We are developing a RabbitMQ connector for Couchbase based on Couchbase Java DCP Client. Its purpose is to detect data mutation and deletions in a Couchbase Bucket and publish them in a RabbitMQ exchange.
During development we tested it against a single server cluster Community Edition, now we switched to a 3 nodes cluster EE hosted in K8s and managed by CB Operator 1.2. While testing in dev environment (single node), it never missed a mutation. Once switched to multi node setup I noticed that sometimes the mutation I expected caused some controlEvent but no dataEvents, so they where missed.
My concern was that the client was connecting to a single node and so managing data events only from the v-buckets on that node. Is this correct? Does DCP works on a per-node basis?

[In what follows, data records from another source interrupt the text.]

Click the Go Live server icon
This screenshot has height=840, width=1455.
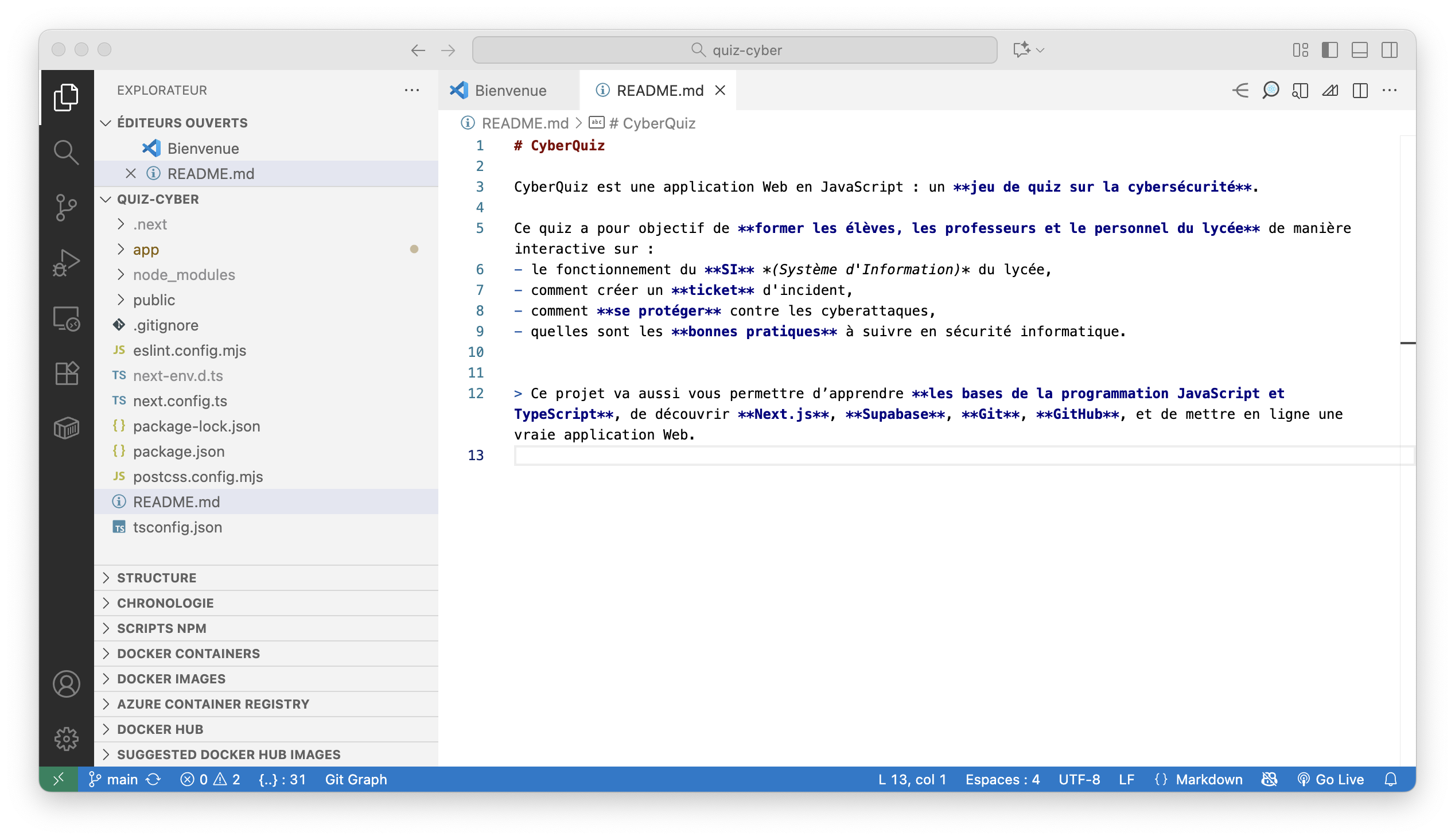tap(1332, 779)
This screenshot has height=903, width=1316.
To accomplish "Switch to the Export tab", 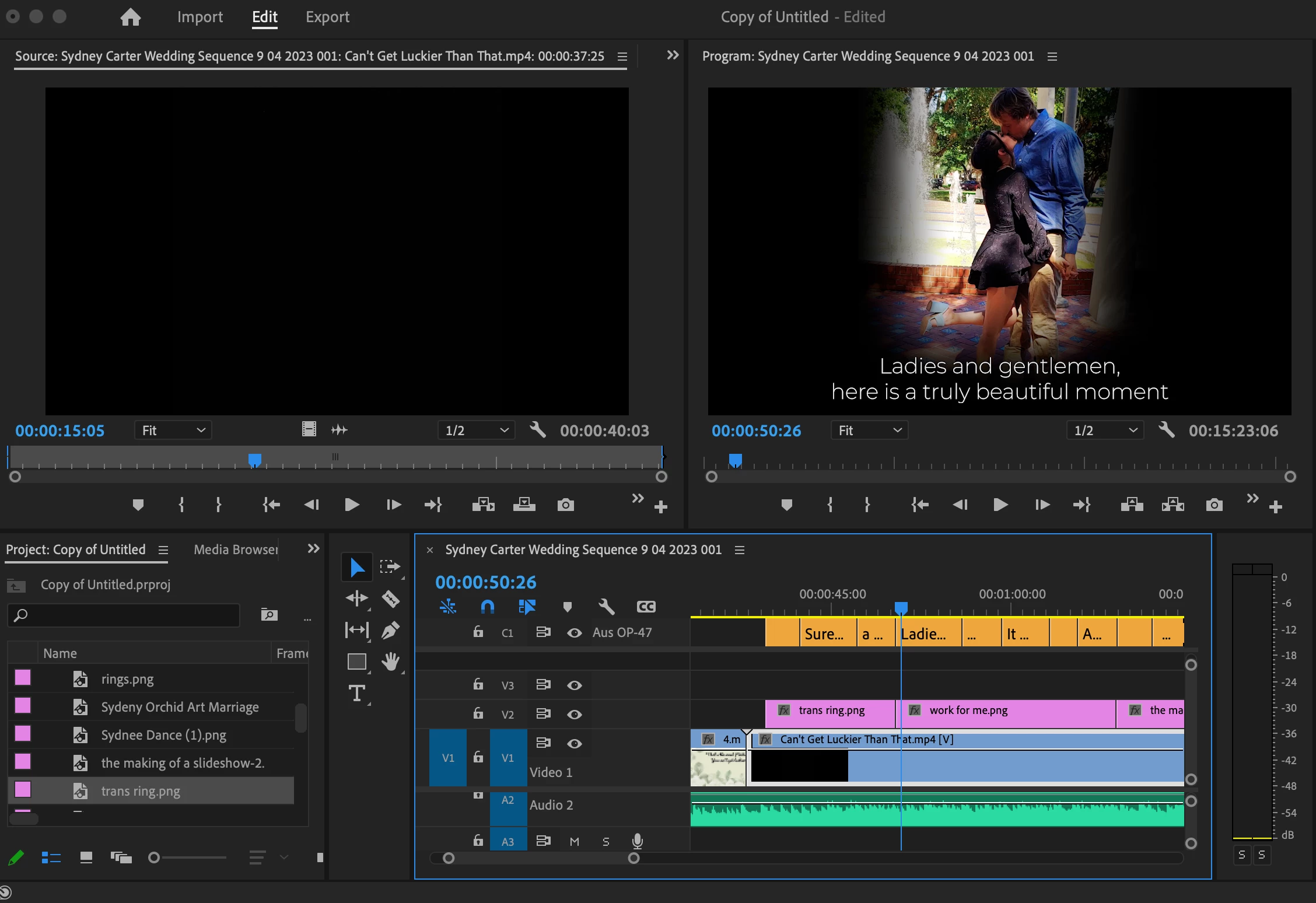I will tap(327, 17).
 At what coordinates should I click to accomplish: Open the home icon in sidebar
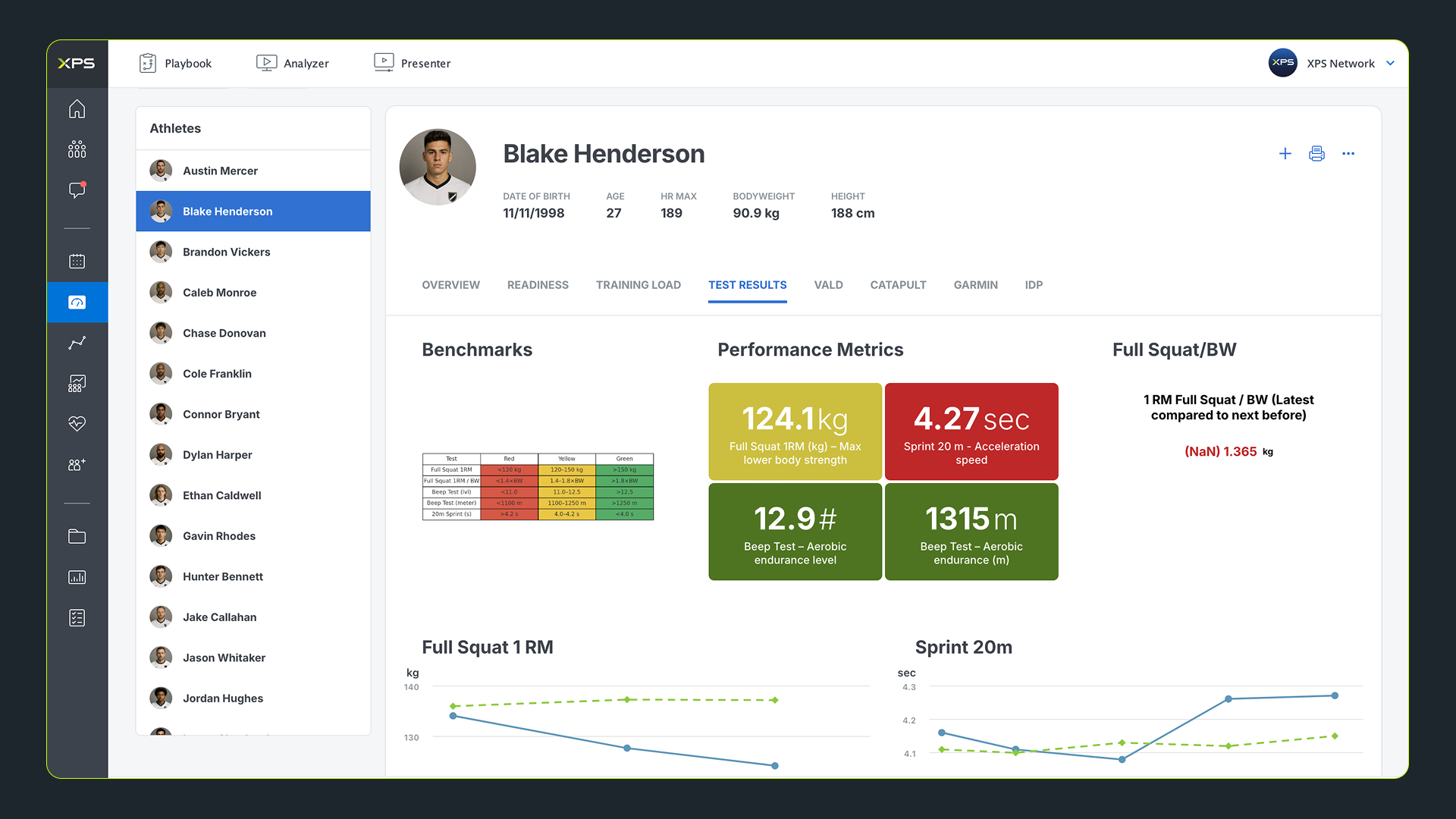(x=77, y=109)
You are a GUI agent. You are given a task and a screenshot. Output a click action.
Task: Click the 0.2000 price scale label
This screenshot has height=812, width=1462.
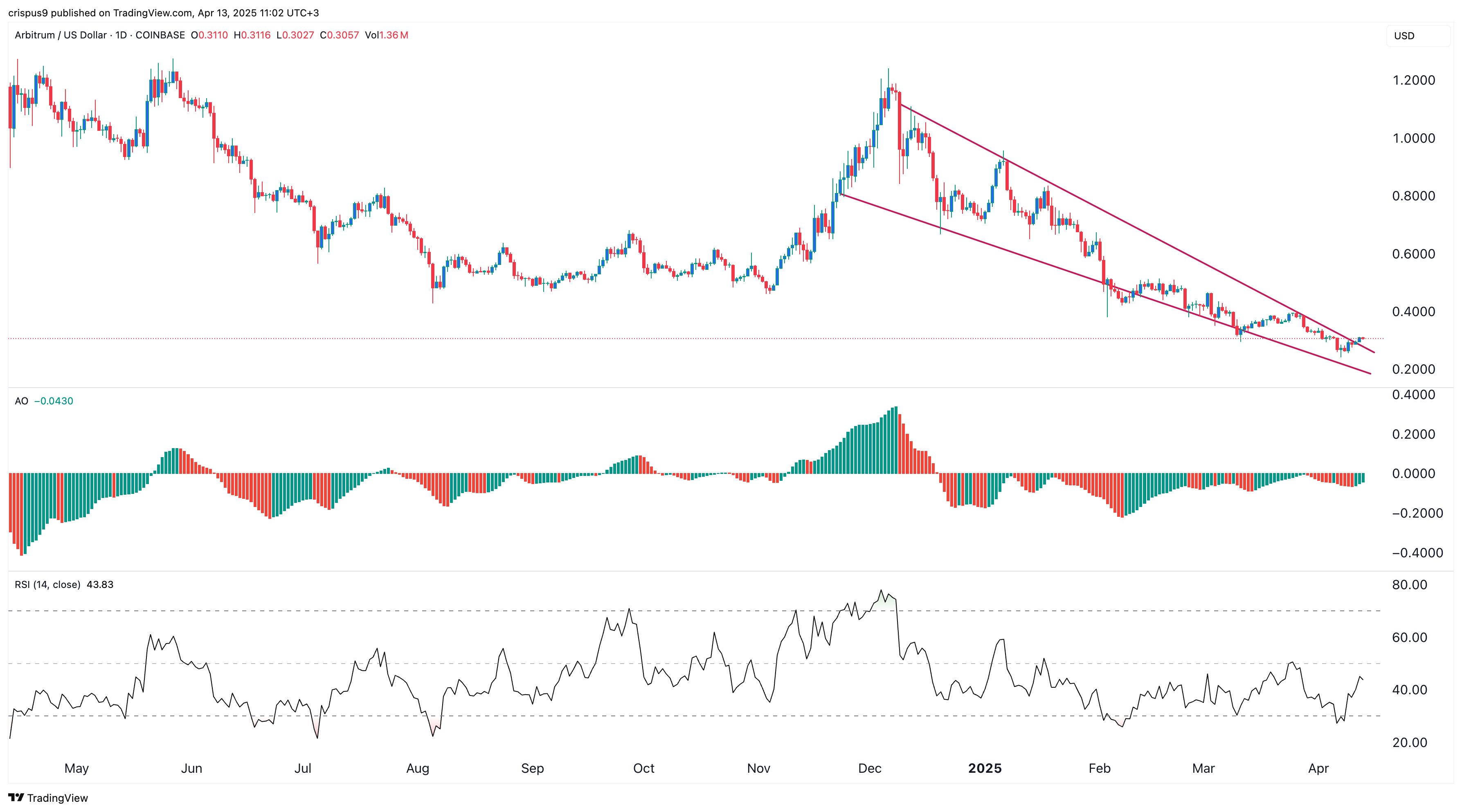click(1413, 369)
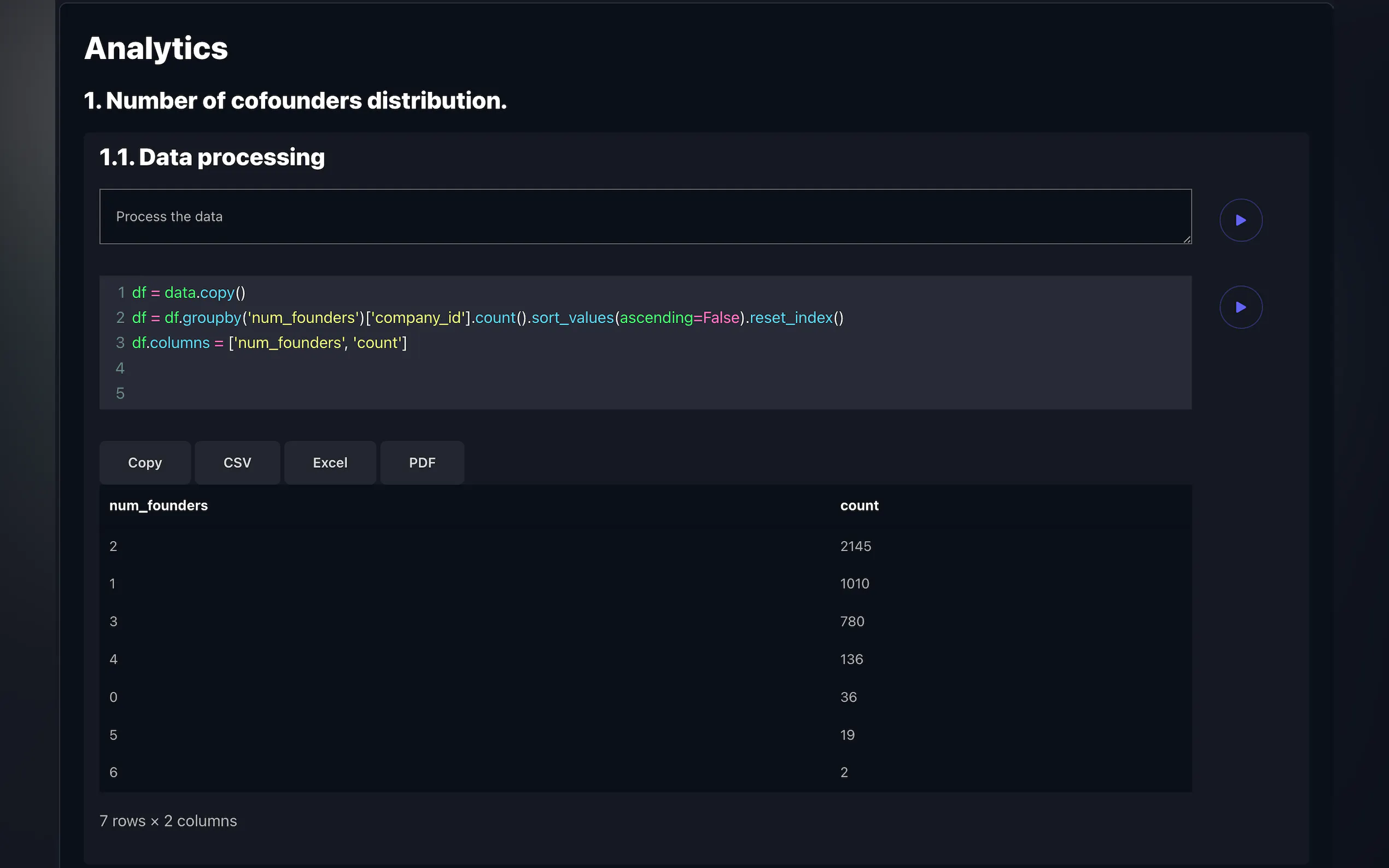
Task: Click the textarea resize handle corner
Action: [x=1187, y=240]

The client used as connection host the “headless service” created by the operator, that should list all nodes of the cluster. Now, to be sure tu have them listed, I programmatically resolve the service name in a list of addresses to use an host list in DCP client, something like that:
final InetAddress SW[] = InetAddress.getAllByName(System.getenv(Constants.COUCHBASE_CLUSTER_SERVICE));
for (int i = 0; i < SW.length; i++){
dynamicHostList.add(SW[i].getHostAddress());
}
this.client = Client.builder()
.connectionNameGenerator(DefaultConnectionNameGenerator.forProduct("rabbit-connector", "0.0.1"))
.connectTimeout(connectionTimeout)
.hostnames(dynamicHostList)
.networkResolution(networkResolution)
.bucket(bucket)
.credentials(bucketUsername, bucketPassword)
.controlParam(DcpControl.Names.ENABLE_NOOP, "true")
.compression(compressionMode)
.mitigateRollbacks(persistencePollingIntervalMillis, TimeUnit.MILLISECONDS)
.flowControl(flowControlBufferBytes)
.bufferAckWatermark(60)
.sslEnabled(false)
.build();
;
Now it seems to be realiable as in the past.
Is this a good strategy to manage client connection?